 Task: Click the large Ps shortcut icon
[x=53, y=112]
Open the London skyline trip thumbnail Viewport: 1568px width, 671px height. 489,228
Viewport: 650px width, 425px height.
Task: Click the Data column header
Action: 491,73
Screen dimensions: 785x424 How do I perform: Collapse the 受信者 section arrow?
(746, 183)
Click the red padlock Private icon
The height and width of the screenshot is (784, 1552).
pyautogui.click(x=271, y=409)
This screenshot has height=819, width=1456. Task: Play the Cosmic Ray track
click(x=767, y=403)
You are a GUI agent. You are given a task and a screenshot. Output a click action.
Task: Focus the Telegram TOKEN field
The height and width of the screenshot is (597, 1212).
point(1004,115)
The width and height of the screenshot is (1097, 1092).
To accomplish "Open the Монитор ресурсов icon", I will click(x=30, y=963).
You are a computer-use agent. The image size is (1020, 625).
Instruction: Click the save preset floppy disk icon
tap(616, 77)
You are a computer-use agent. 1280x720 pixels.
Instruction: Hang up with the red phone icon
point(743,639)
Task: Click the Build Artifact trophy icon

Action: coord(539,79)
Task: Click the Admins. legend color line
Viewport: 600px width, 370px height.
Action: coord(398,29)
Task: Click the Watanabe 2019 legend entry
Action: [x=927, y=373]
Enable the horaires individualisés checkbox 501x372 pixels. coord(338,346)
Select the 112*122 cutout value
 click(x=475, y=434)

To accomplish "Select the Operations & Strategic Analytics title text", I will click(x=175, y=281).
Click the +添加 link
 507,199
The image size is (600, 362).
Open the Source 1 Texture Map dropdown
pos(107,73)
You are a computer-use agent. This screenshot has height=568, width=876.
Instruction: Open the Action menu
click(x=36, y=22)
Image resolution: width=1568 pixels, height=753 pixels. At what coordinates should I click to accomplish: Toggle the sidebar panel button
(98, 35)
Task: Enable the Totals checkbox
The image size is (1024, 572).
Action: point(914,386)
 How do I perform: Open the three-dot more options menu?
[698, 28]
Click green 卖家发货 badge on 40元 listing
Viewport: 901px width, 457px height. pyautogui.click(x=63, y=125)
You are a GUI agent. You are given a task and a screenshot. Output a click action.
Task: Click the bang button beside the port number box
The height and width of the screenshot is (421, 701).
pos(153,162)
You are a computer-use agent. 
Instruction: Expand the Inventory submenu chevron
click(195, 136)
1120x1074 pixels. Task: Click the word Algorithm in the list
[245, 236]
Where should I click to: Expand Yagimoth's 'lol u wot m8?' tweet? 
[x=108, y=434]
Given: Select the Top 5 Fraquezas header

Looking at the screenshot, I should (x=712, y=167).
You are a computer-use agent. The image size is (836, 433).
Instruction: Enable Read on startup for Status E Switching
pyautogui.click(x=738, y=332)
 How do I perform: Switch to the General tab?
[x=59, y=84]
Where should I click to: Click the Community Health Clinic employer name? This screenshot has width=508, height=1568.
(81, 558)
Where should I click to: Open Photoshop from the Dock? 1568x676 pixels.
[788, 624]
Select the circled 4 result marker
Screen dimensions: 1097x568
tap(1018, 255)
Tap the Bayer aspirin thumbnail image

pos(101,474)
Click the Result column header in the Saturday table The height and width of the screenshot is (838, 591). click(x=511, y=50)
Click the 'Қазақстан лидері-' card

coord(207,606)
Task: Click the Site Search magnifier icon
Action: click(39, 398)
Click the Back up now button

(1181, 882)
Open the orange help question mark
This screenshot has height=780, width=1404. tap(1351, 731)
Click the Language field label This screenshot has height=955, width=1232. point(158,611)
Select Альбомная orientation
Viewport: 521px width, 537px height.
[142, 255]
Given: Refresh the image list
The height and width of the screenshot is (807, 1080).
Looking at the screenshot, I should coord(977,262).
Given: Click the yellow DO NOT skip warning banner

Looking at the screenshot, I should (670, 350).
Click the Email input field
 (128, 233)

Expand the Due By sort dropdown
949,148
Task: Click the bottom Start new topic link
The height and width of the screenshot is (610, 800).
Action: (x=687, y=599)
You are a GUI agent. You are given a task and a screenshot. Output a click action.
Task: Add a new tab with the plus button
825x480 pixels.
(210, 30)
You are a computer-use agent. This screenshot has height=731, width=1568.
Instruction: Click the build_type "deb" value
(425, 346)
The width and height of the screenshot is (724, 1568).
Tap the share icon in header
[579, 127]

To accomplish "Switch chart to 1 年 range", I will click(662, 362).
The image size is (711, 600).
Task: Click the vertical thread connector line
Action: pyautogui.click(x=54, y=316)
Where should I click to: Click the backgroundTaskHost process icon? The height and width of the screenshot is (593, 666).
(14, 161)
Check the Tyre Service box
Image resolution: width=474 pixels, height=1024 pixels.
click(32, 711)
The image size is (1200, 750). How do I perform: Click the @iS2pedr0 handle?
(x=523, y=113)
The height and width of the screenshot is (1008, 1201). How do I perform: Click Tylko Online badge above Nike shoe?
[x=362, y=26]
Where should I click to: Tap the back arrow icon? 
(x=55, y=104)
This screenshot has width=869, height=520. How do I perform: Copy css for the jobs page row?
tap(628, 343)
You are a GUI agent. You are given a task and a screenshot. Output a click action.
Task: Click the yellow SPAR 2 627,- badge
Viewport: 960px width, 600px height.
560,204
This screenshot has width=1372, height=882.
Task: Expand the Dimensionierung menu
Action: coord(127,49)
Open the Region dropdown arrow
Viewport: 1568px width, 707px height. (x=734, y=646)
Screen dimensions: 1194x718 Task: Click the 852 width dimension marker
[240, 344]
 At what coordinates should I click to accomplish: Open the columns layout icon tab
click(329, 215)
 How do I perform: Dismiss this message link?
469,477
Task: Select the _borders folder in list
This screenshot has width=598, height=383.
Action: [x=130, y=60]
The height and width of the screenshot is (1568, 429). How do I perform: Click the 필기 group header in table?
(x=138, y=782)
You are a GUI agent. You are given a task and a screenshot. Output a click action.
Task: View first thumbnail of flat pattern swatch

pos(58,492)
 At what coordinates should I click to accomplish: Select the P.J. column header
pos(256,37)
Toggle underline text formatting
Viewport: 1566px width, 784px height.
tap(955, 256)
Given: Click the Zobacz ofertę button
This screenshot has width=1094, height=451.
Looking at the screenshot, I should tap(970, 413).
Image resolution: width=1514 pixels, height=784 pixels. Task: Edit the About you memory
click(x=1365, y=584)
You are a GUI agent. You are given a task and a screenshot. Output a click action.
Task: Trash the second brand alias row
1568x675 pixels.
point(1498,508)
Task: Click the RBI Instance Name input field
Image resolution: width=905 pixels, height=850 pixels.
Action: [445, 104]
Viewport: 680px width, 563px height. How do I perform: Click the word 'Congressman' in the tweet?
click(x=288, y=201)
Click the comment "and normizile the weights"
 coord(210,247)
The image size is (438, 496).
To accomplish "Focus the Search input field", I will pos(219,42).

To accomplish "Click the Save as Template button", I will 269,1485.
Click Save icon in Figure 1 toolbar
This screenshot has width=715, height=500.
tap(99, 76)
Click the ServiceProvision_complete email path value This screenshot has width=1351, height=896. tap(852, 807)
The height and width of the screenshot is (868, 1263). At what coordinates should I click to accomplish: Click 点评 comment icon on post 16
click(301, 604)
# # # # #
Each entry above needs to be returned exactly as written.

PROBLEM SOLUTION:
 Task: Click the large Ps shortcut icon
[x=53, y=112]
Open the London skyline trip thumbnail Viewport: 1568px width, 671px height. 489,228
Viewport: 650px width, 425px height.
Task: Click the Data column header
Action: 491,73
Screen dimensions: 785x424 How do I perform: Collapse the 受信者 section arrow?
(746, 183)
Click the red padlock Private icon
The height and width of the screenshot is (784, 1552).
pyautogui.click(x=271, y=409)
This screenshot has height=819, width=1456. Task: Play the Cosmic Ray track
click(x=767, y=403)
You are a GUI agent. You are given a task and a screenshot. Output a click action.
Task: Focus the Telegram TOKEN field
The height and width of the screenshot is (597, 1212).
point(1004,115)
The width and height of the screenshot is (1097, 1092).
To accomplish "Open the Монитор ресурсов icon", I will click(x=30, y=963).
You are a computer-use agent. The image size is (1020, 625).
Instruction: Click the save preset floppy disk icon
tap(616, 77)
You are a computer-use agent. 1280x720 pixels.
Instruction: Hang up with the red phone icon
point(743,639)
Task: Click the Build Artifact trophy icon

Action: coord(539,79)
Task: Click the Admins. legend color line
Viewport: 600px width, 370px height.
Action: coord(398,29)
Task: Click the Watanabe 2019 legend entry
Action: [x=927, y=373]
Enable the horaires individualisés checkbox 501x372 pixels. coord(338,346)
Select the 112*122 cutout value
 click(x=475, y=434)

To accomplish "Select the Operations & Strategic Analytics title text", I will click(x=175, y=281).
Click the +添加 link
 507,199
The image size is (600, 362).
Open the Source 1 Texture Map dropdown
pos(107,73)
You are a computer-use agent. This screenshot has height=568, width=876.
Instruction: Open the Action menu
click(x=36, y=22)
Image resolution: width=1568 pixels, height=753 pixels. At what coordinates should I click to accomplish: Toggle the sidebar panel button
(98, 35)
Task: Enable the Totals checkbox
The image size is (1024, 572).
Action: point(914,386)
 How do I perform: Open the three-dot more options menu?
[698, 28]
Click green 卖家发货 badge on 40元 listing
Viewport: 901px width, 457px height. pyautogui.click(x=63, y=125)
You are a GUI agent. You are given a task and a screenshot. Output a click action.
Task: Click the bang button beside the port number box
The height and width of the screenshot is (421, 701).
pos(153,162)
You are a computer-use agent. 
Instruction: Expand the Inventory submenu chevron
click(195, 136)
1120x1074 pixels. Task: Click the word Algorithm in the list
[245, 236]
Where should I click to: Expand Yagimoth's 'lol u wot m8?' tweet? 
[x=108, y=434]
Given: Select the Top 5 Fraquezas header

Looking at the screenshot, I should (x=712, y=167).
You are a computer-use agent. The image size is (836, 433).
Instruction: Enable Read on startup for Status E Switching
pyautogui.click(x=738, y=332)
 How do I perform: Switch to the General tab?
[x=59, y=84]
Where should I click to: Click the Community Health Clinic employer name? This screenshot has width=508, height=1568.
(81, 558)
Where should I click to: Open Photoshop from the Dock? 1568x676 pixels.
[788, 624]
Select the circled 4 result marker
Screen dimensions: 1097x568
tap(1018, 255)
Tap the Bayer aspirin thumbnail image

pos(101,474)
Click the Result column header in the Saturday table The height and width of the screenshot is (838, 591). click(x=511, y=50)
Click the 'Қазақстан лидері-' card

coord(207,606)
Task: Click the Site Search magnifier icon
Action: click(39, 398)
Click the Back up now button

(1181, 882)
Open the orange help question mark
This screenshot has height=780, width=1404. tap(1351, 731)
Click the Language field label This screenshot has height=955, width=1232. point(158,611)
Select Альбомная orientation
Viewport: 521px width, 537px height.
[142, 255]
Given: Refresh the image list
The height and width of the screenshot is (807, 1080).
Looking at the screenshot, I should coord(977,262).
Given: Click the yellow DO NOT skip warning banner

Looking at the screenshot, I should (670, 350).
Click the Email input field
 (128, 233)

Expand the Due By sort dropdown
949,148
Task: Click the bottom Start new topic link
The height and width of the screenshot is (610, 800).
Action: (x=687, y=599)
You are a GUI agent. You are given a task and a screenshot. Output a click action.
Task: Add a new tab with the plus button
825x480 pixels.
(210, 30)
You are a computer-use agent. This screenshot has height=731, width=1568.
Instruction: Click the build_type "deb" value
(425, 346)
The width and height of the screenshot is (724, 1568).
Tap the share icon in header
[579, 127]

To accomplish "Switch chart to 1 年 range", I will click(662, 362).
The image size is (711, 600).
Task: Click the vertical thread connector line
Action: pyautogui.click(x=54, y=316)
Where should I click to: Click the backgroundTaskHost process icon? The height and width of the screenshot is (593, 666).
(14, 161)
Check the Tyre Service box
Image resolution: width=474 pixels, height=1024 pixels.
click(32, 711)
The image size is (1200, 750). How do I perform: Click the @iS2pedr0 handle?
(x=523, y=113)
The height and width of the screenshot is (1008, 1201). How do I perform: Click Tylko Online badge above Nike shoe?
[x=362, y=26]
Where should I click to: Tap the back arrow icon? 
(x=55, y=104)
This screenshot has width=869, height=520. How do I perform: Copy css for the jobs page row?
tap(628, 343)
You are a GUI agent. You are given a task and a screenshot. Output a click action.
Task: Click the yellow SPAR 2 627,- badge
Viewport: 960px width, 600px height.
560,204
This screenshot has width=1372, height=882.
Task: Expand the Dimensionierung menu
Action: coord(127,49)
Open the Region dropdown arrow
Viewport: 1568px width, 707px height. (x=734, y=646)
Screen dimensions: 1194x718 Task: Click the 852 width dimension marker
[240, 344]
 At what coordinates should I click to accomplish: Open the columns layout icon tab
click(329, 215)
 How do I perform: Dismiss this message link?
469,477
Task: Select the _borders folder in list
This screenshot has width=598, height=383.
Action: [x=130, y=60]
The height and width of the screenshot is (1568, 429). How do I perform: Click the 필기 group header in table?
(x=138, y=782)
You are a GUI agent. You are given a task and a screenshot. Output a click action.
Task: View first thumbnail of flat pattern swatch

pos(58,492)
 At what coordinates should I click to accomplish: Select the P.J. column header
pos(256,37)
Toggle underline text formatting
Viewport: 1566px width, 784px height.
tap(955, 256)
Given: Click the Zobacz ofertę button
This screenshot has width=1094, height=451.
Looking at the screenshot, I should tap(970, 413).
Image resolution: width=1514 pixels, height=784 pixels. Task: Edit the About you memory
click(x=1365, y=584)
You are a GUI agent. You are given a task and a screenshot. Output a click action.
Task: Trash the second brand alias row
1568x675 pixels.
point(1498,508)
Task: Click the RBI Instance Name input field
Image resolution: width=905 pixels, height=850 pixels.
Action: [445, 104]
Viewport: 680px width, 563px height. How do I perform: Click the word 'Congressman' in the tweet?
click(x=288, y=201)
Click the comment "and normizile the weights"
 coord(210,247)
The image size is (438, 496).
To accomplish "Focus the Search input field", I will pos(219,42).

To accomplish "Click the Save as Template button", I will 269,1485.
Click Save icon in Figure 1 toolbar
This screenshot has width=715, height=500.
tap(99, 76)
Click the ServiceProvision_complete email path value This screenshot has width=1351, height=896. tap(852, 807)
The height and width of the screenshot is (868, 1263). At what coordinates should I click to accomplish: Click 点评 comment icon on post 16
click(301, 604)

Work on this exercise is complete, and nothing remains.